Loin de l'échec cuisant de son thriller lynchien « Fear X » (plutôt bon au demeurant), il semblerait que cette deuxième tentative d'expatriation en terres hollywoodiennes soit la bonne pour le Danois Nicolas Winding Refn. Après sa trilogie « Pusher », le théâtrale « Bronson » et le grandiose « Valhalla Rising », le jeune prodige envoie aujourd'hui un uppercut au cinéma d'action américain. Véritable bombe à retardement, « Drive » est traversé par une tension ininterrompue et finit par exploser dans un extraordinaire climax de violence et d'émotion. Mis en scène par des mains de maître - travellings arrière kubrickiens, une course poursuite digne des classiques du genre, le film nous rappelle combien un ralenti peut avoir de classe quand il est utilisé intelligemment et parvient à nous émouvoir par de simples virées en voiture ! Refn n'a assurément pas volé son prix à Cannes.
Sur fond de musique électronique éthérée, ses personnages exploitent à merveille la profondeur émotionnelle des non-dits. Face à une Carey Mullignan délicieusement vulnérable, Ryan Gosling crève l'écran. Monolithe de froideur et de sensibilité, il fait directement écho à la force physique et muette du viking de « Valhalla Rising ».
Rendant un ultime hommage à Kenneth Anger, Refn livre une réalisation hypnotique, puissante, violente et esthétiquement irréprochable.

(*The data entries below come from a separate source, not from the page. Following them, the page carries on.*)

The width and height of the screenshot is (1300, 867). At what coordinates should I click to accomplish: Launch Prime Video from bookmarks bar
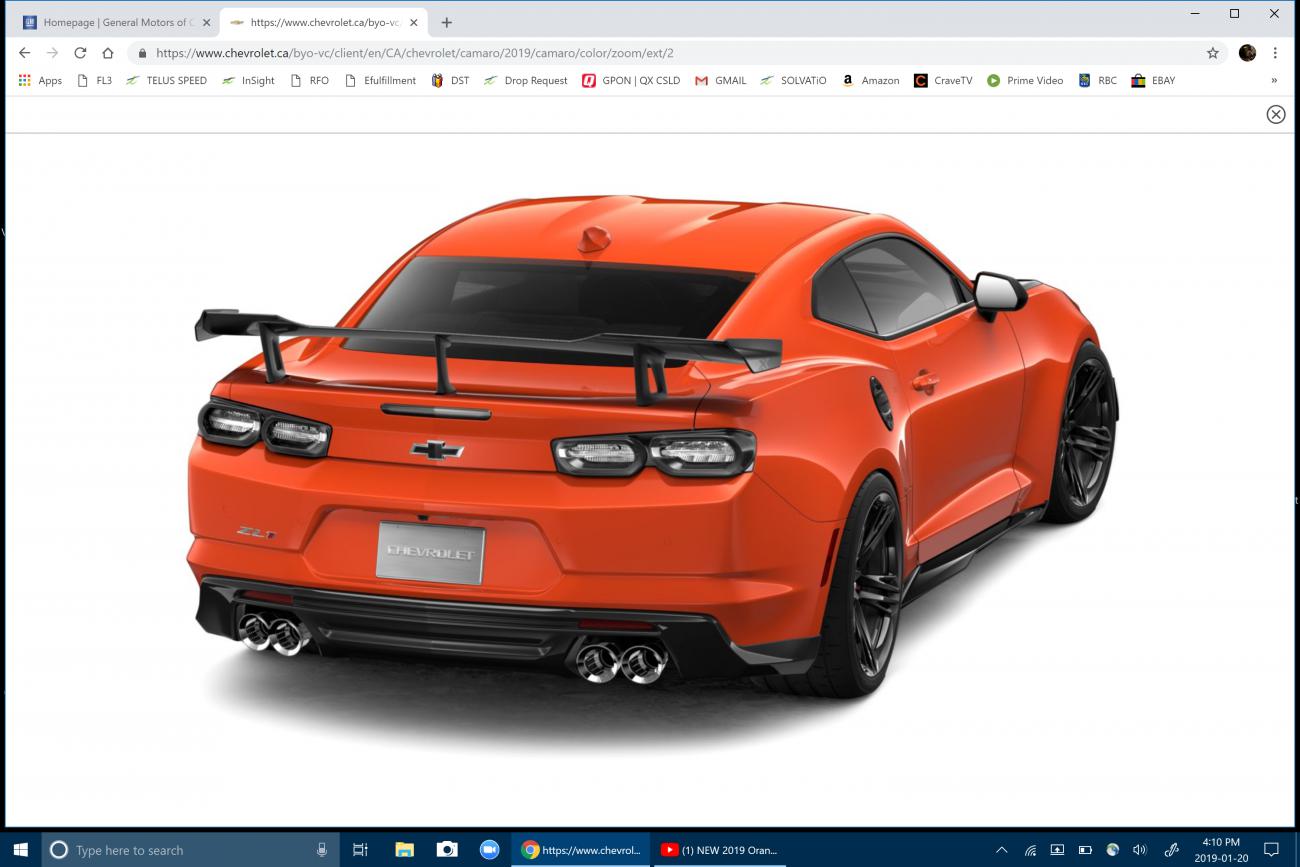pyautogui.click(x=1025, y=80)
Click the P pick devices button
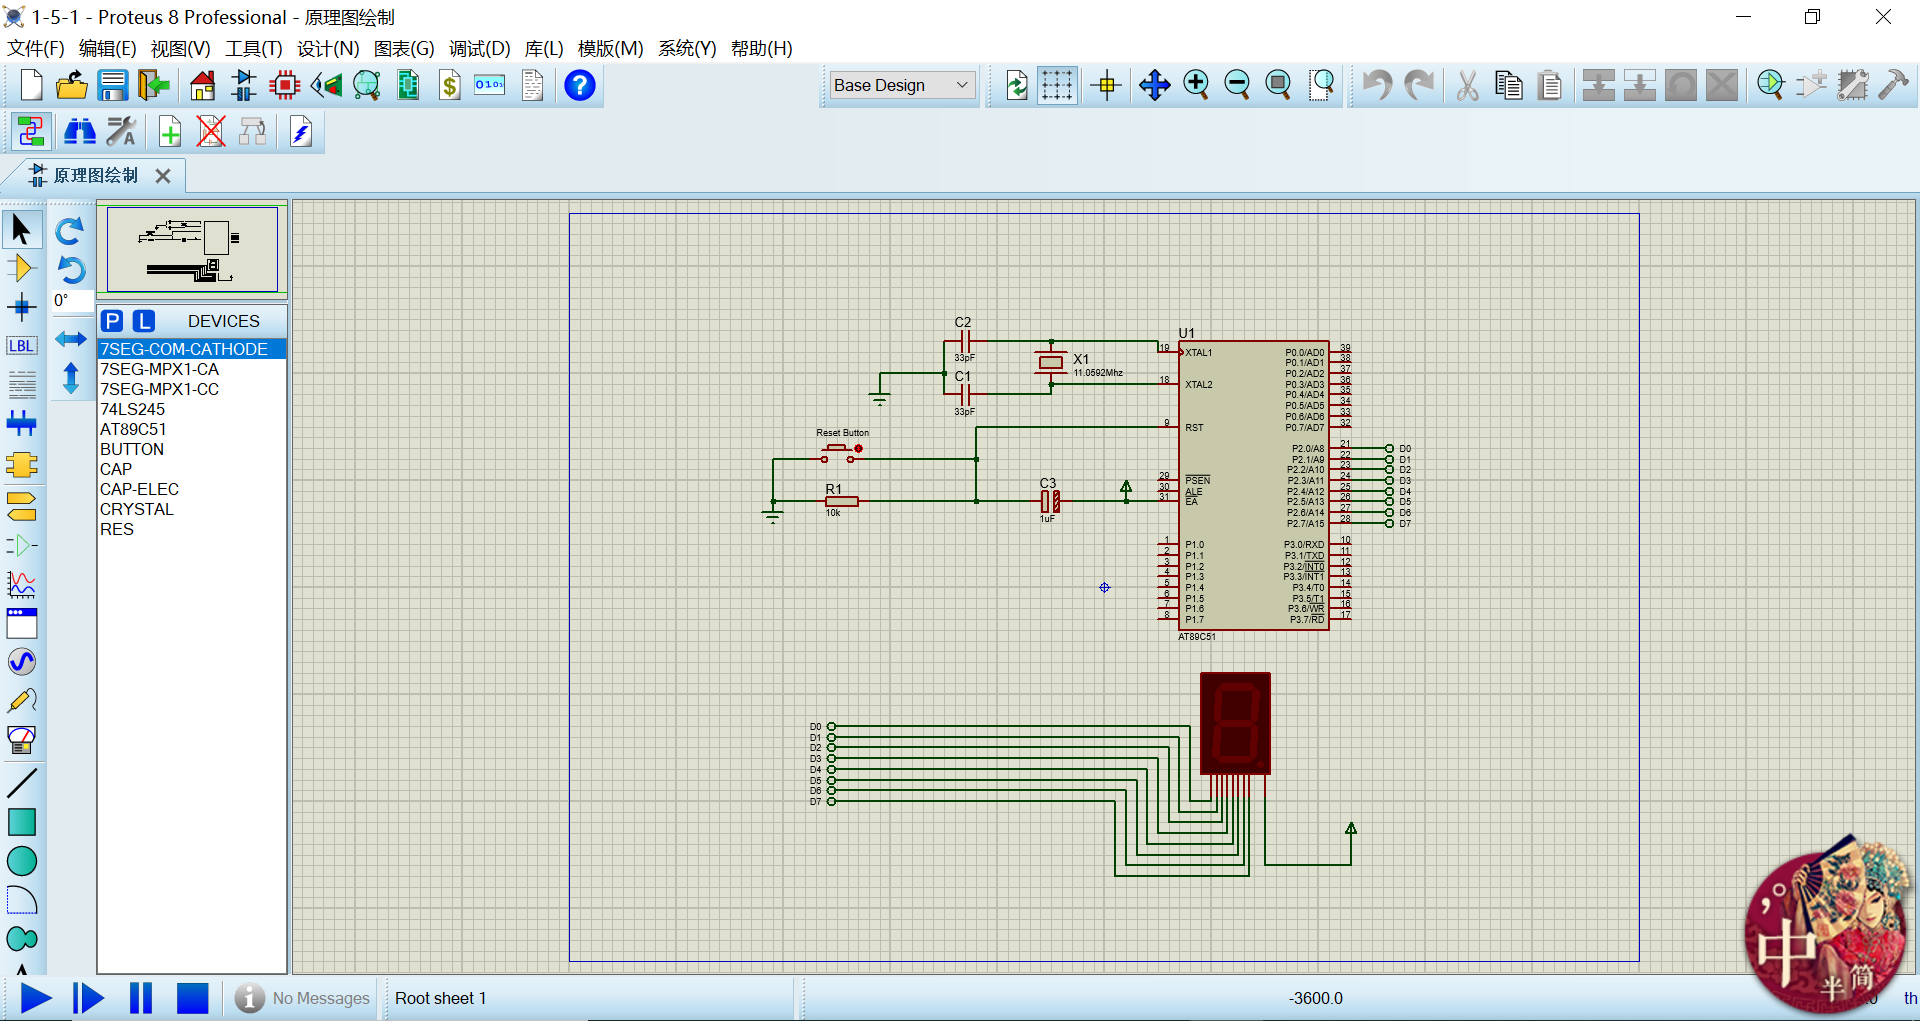 click(112, 321)
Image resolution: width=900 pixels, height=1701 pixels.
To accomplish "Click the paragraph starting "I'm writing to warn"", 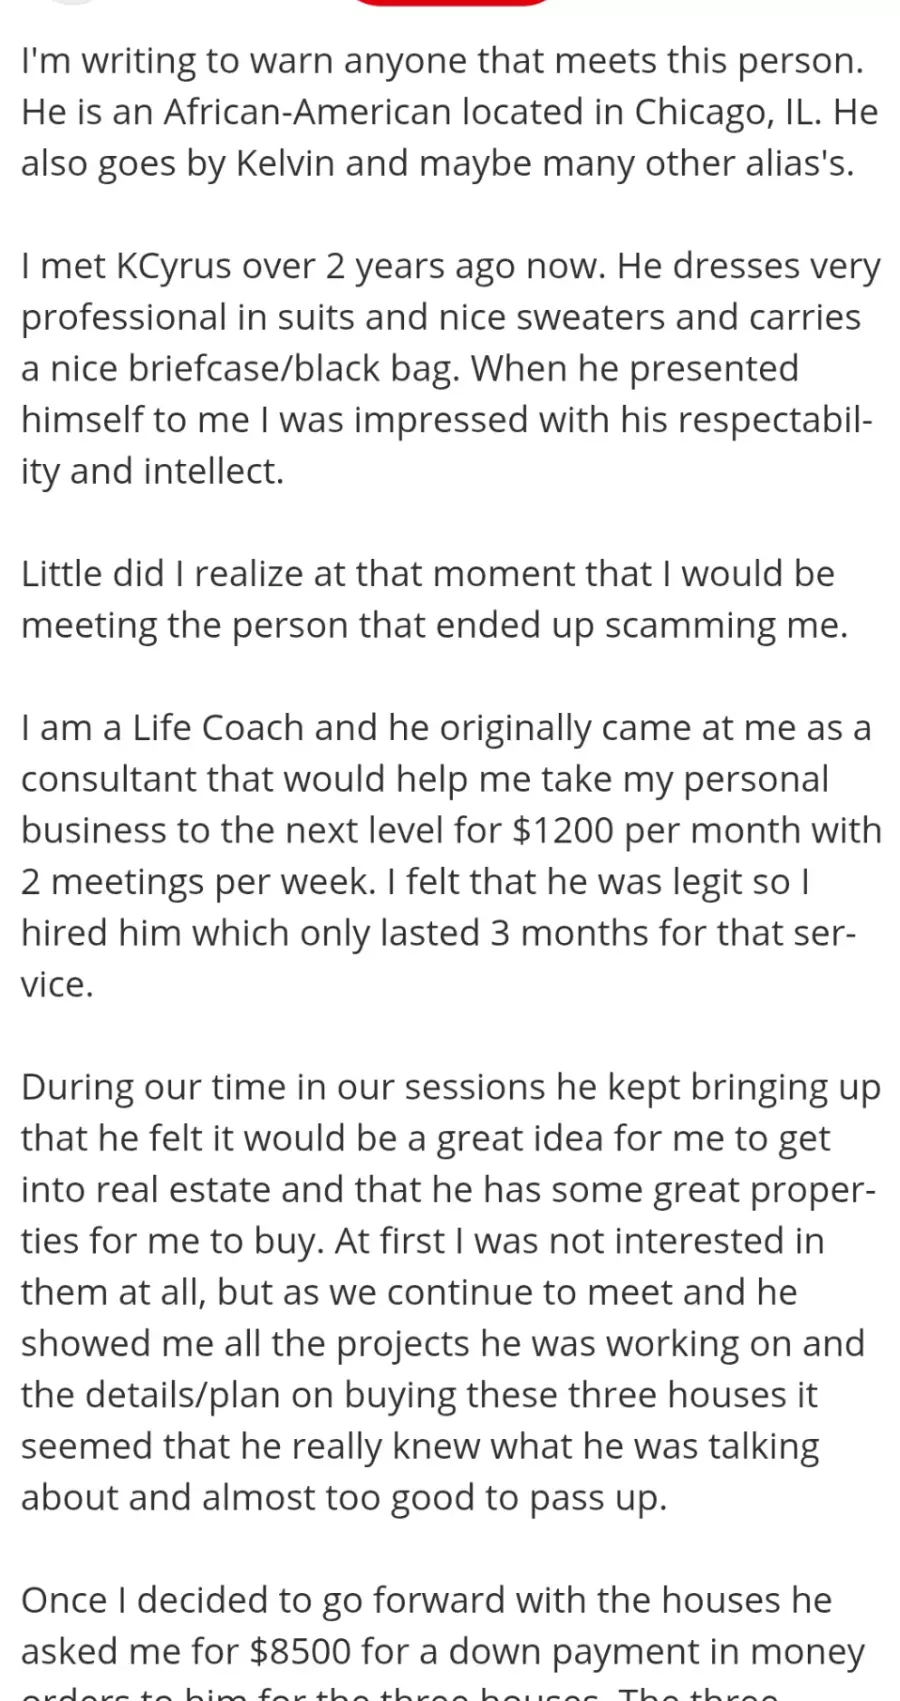I will (449, 112).
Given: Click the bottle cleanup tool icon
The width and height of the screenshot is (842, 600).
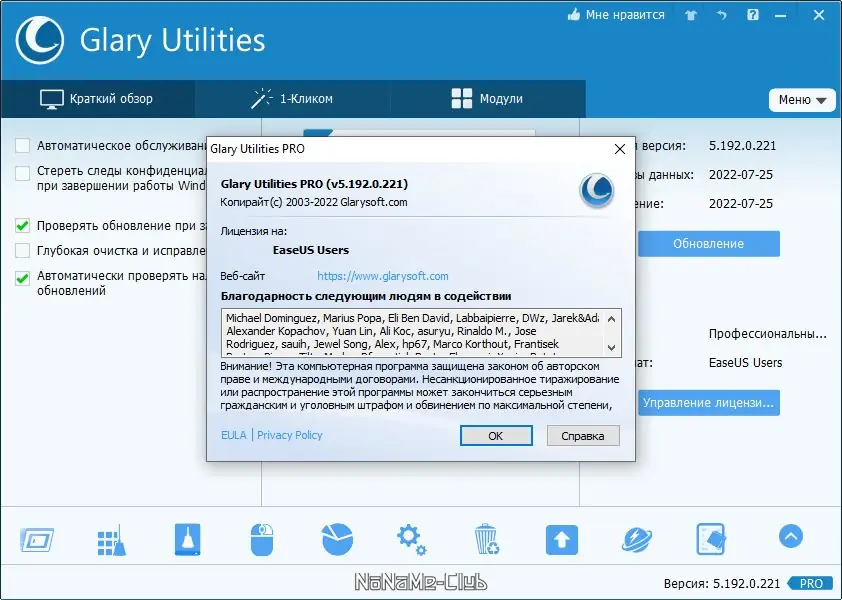Looking at the screenshot, I should pos(187,538).
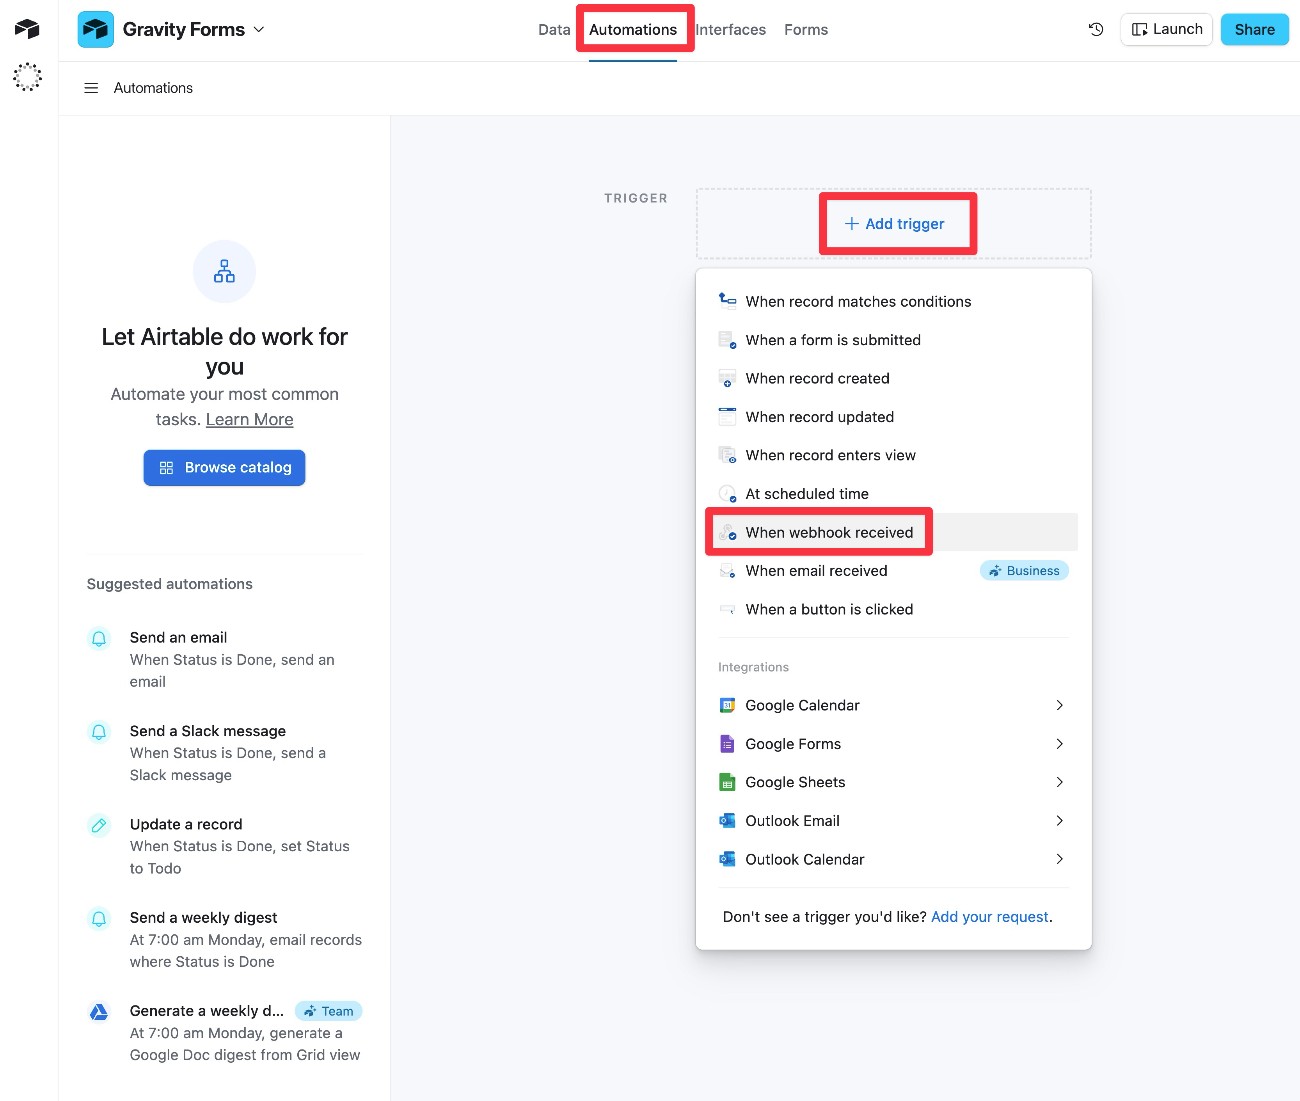
Task: Click the bell icon next to Send an email
Action: [98, 638]
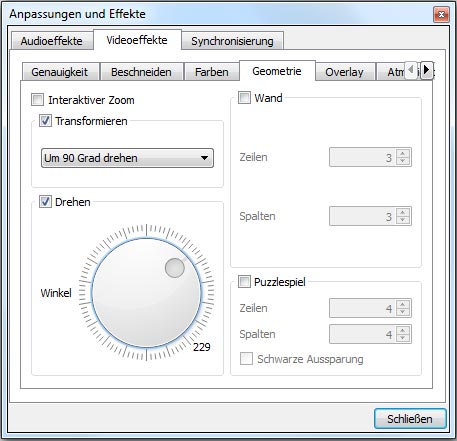Enable the Interaktiver Zoom checkbox
The width and height of the screenshot is (457, 441).
point(37,100)
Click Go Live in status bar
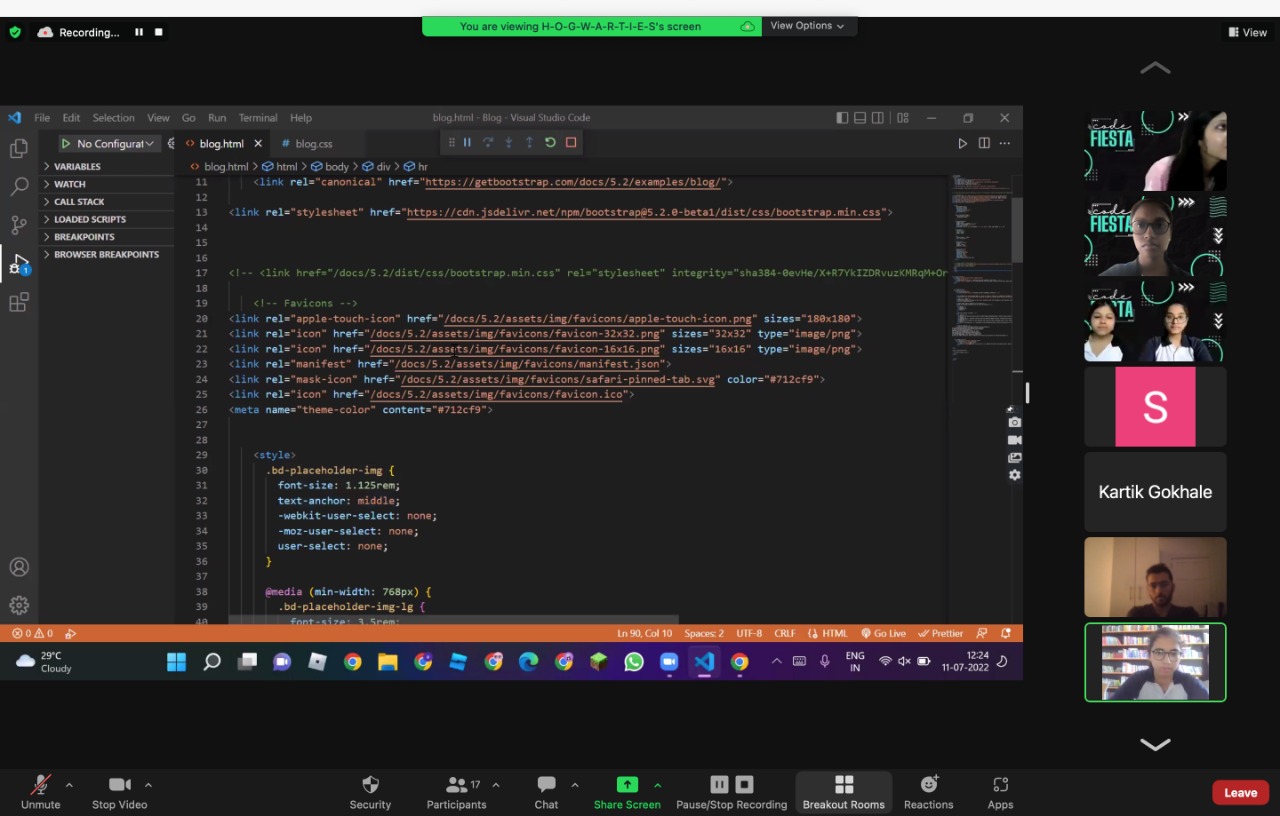This screenshot has width=1280, height=816. pos(883,633)
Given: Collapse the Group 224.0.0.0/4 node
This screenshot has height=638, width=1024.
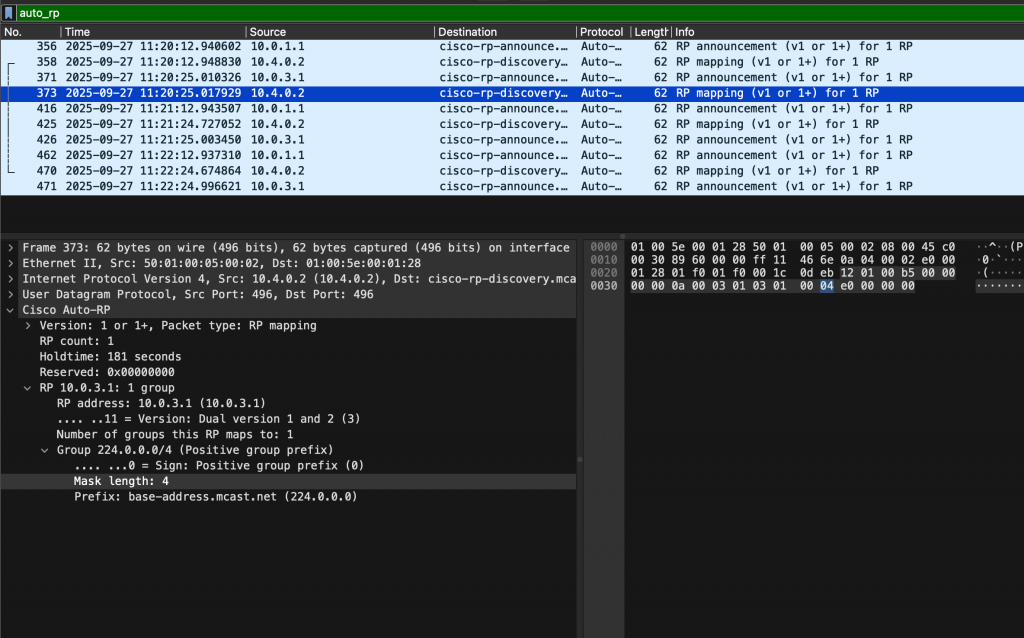Looking at the screenshot, I should [45, 450].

Si ses deux précédents films étaient truffés de références à Stanley Kubrick (ce qui lui a valu l'honneur d'être régulièrement cité parmi ses héritiers) il prend ici le meilleur de Michael Mann, de William Friedkin et de David Cronenberg pour un résultat qui transcende ses influences. Au final, « Drive » s'affirme comme un classique instantané. On en sort groggy et persuadé de tenir un des plus grands films de l'année.